そき姉の手が俺の頭のてっぺんにふわりと触れる。おれはまたびくりと震えた。
そき姉はその手を、とてもゆっくりなで下ろした。
不思議な感覚だった。気持ちいいのに、身体から空気が抜けていくように、ふわふわと全身から力が抜けてく。なんだか涙まで出そうになって、俺は目をぎゅっと瞑った。

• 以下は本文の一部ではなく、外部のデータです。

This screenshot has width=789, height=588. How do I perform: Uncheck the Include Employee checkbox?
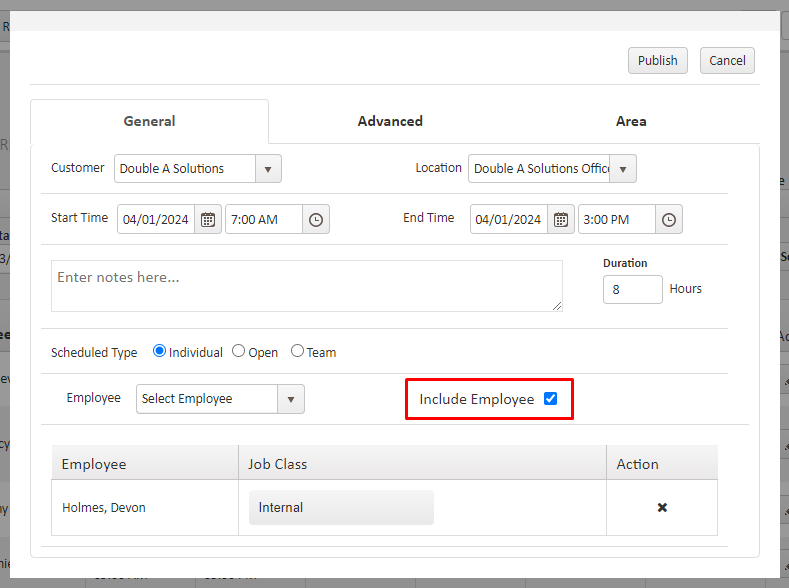pyautogui.click(x=550, y=399)
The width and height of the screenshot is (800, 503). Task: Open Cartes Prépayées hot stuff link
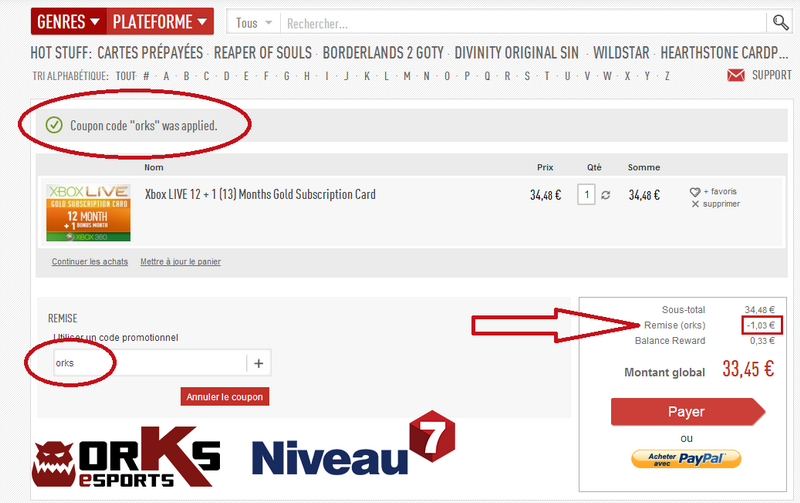pos(150,52)

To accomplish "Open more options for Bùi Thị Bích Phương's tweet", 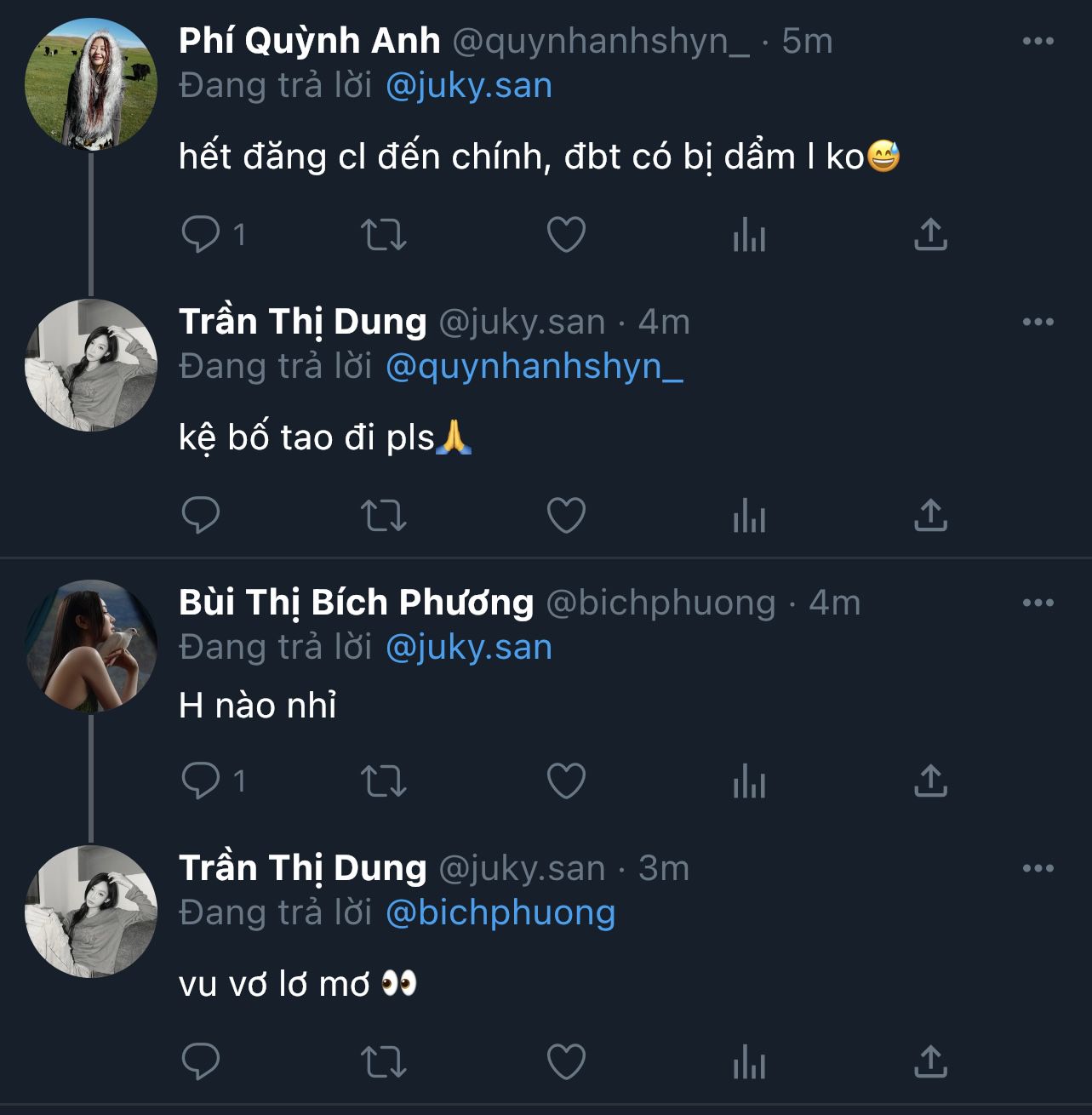I will [1038, 603].
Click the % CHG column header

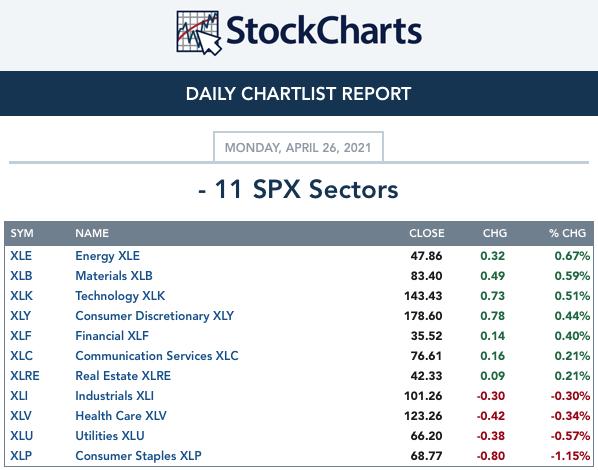coord(567,233)
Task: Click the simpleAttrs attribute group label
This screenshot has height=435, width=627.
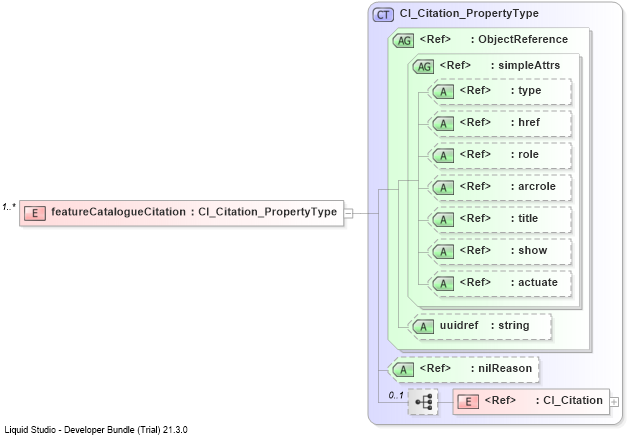Action: (x=529, y=65)
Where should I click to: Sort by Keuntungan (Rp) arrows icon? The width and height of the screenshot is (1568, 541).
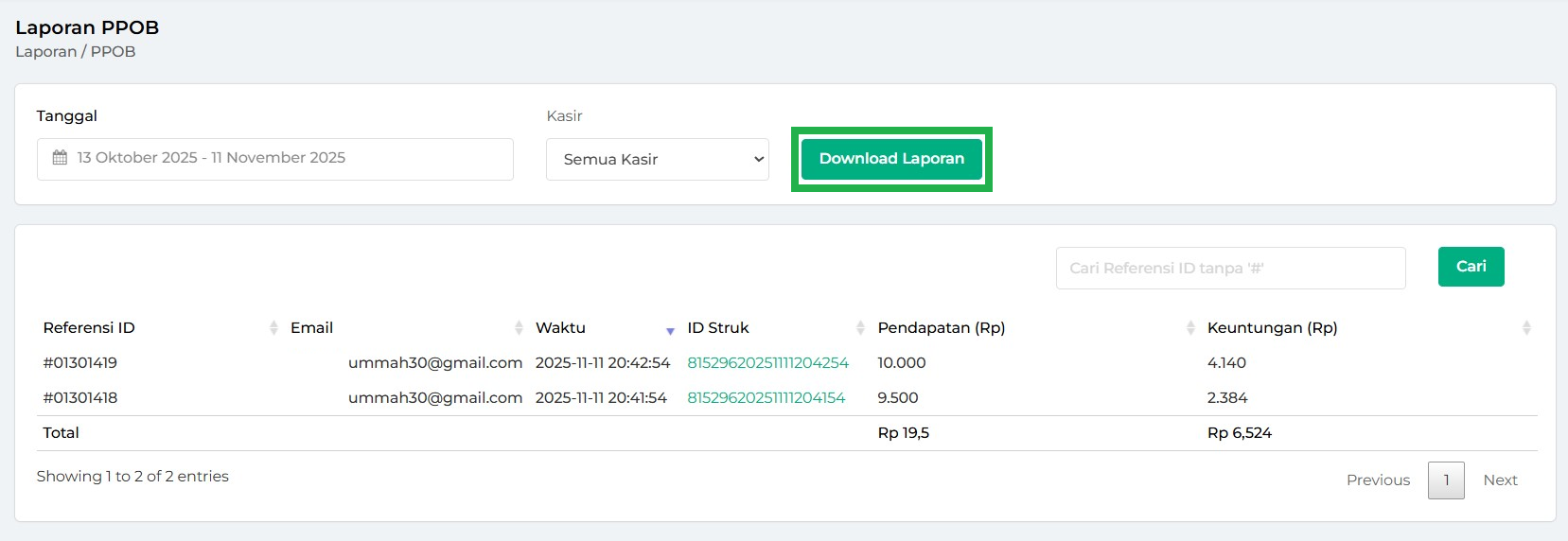[x=1525, y=328]
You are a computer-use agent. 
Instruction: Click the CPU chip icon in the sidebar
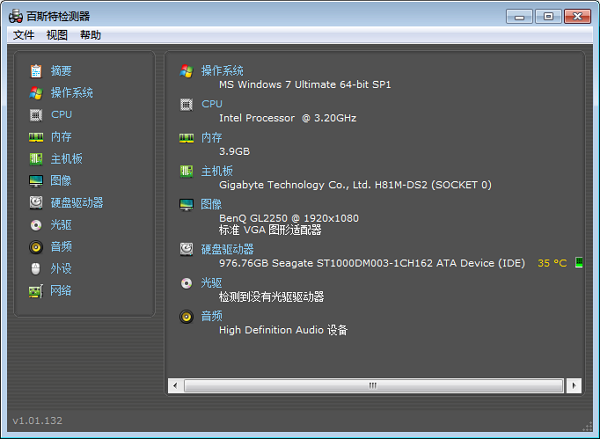[36, 115]
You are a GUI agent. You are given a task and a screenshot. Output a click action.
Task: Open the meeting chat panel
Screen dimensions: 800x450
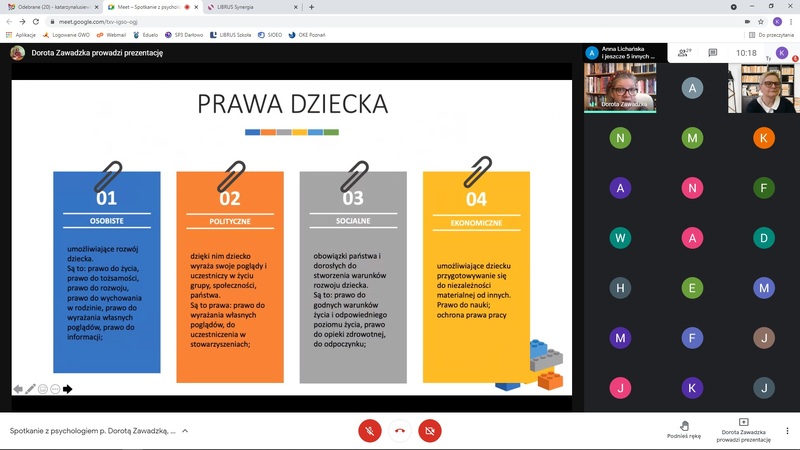(713, 52)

そき姉はしばらく俺の頭を撫でた後、ゆっくりと手を離した。
「どうもありがとう」
「いや……うん」
俺は自分の頭をさすりながら、ちらりとそき姉を振り返った。
そき姉はいつものように、満足そうに笑っている。
俺はその表情を見た瞬間、またしてやられたということに気がついた。
俺はそき姉を睨んだ。
「あんた、わざとだろ」
「何がだ?」
そき姉は本当に何を言っているのかわからない、と言う顔で目を見開く。おれは舌打ちし、それ以上追求するのを止めた。
それに追求したって、俺が恥ずかしいだけだ。
俺は腕を組み、足を前に投げ出した。
ゆっくりと、はーっと大きなため息をついてから目をつぶった。
それからできるだけ重々しい口調で言う。
「なんか……ずりいよな」
「何がだ」
「なんか全部そき姉の思い通りだろ」
「そうか?今日は君の言うとおり、デートしたじゃないか」
「でもおれのやりたいことは通ってねえ」
そき姉は真面目な顔で頷いた。
「ふむ。確かに、当初きみがやりたいと言っていたことは未だ達成されていないね」
「そうだよ」
「では、次のデートの内容にスキンシップが含まれれば、君の要望に応えたことになるかい?」
そき姉の言葉に、おれは一瞬目を見開いた。
「ふくめてくれるの?」
「ああ」
「マ」
マジかよ、と言いかけてやめた。
俺は見開いた目と口をゆっくりと閉じていく。
待て待て。おれは今までで学んでる。これがこの女のやり口だ。
このクソ女はいつも、こうやって期待だけさせて、俺を思惑通りに操る。
そんでもって最後はまた言葉を並べ立ててするりと逃げるんだ。
俺はフンと鼻を鳴らした。
「スキンシップとか言って、どうせ手つなぐとかだろ」
「おや、手をつなぐのはだめかい」
そう言ってそき姉はくっくっくと笑った。やっぱりな。
でもそき姉が続けていった言葉に、俺はさすがに度肝を抜かれた。
「じゃあ胸ならどうだい」
「いいの⁉」
おれは大声を出して椅子から立ち上がった。
白黒の眼鏡どもが一斉にこっちを見る。
そき姉は人差し指をつやつやした唇に立てて、しー、と言ってから話を続けた。
「ただ、2つほど条件がある」
俺は脱力して椅子に座った。
「何だよ。結局それがくっそ難しいんだろ。俺はわかってんだよ。
そき姉は勝算のある勝負しかしねえ」
「確かに大体の場合はそうだが、そうじゃない場合もあるぞ」
「へえ。どんなときだよ」
「たとえば――――負けても良いと思うときだ」
おれはぽかんと口を開けてそき姉を見た。
次の瞬間、いろんな感情がぐわっと俺の胸を一杯にする。
なんだよ、ずりいよ、その言い方。
俺は下を向いて、掠れた声で呟く。
「じゃ条件はなんだよ」
「そうだな。カードゲームでもするか」
「はあ?なんだよそれ」
「ゲーム性があった方が良いだろう」
「ならじゃんけんで良いじゃん」
「そうはいかない」
「なんで」
そき姉は微笑みながら俺を見ている。
窓から差し込んだ光で、そき姉の髪の毛の一筋一筋が、きらり、きらりと光っている。
向こうの席のメガネがこほんと咳をする音が聞こえた。
静かだった。
俺は息苦しささえ感じながら、じっとそき姉の目の中の光が揺れるのを見ていた。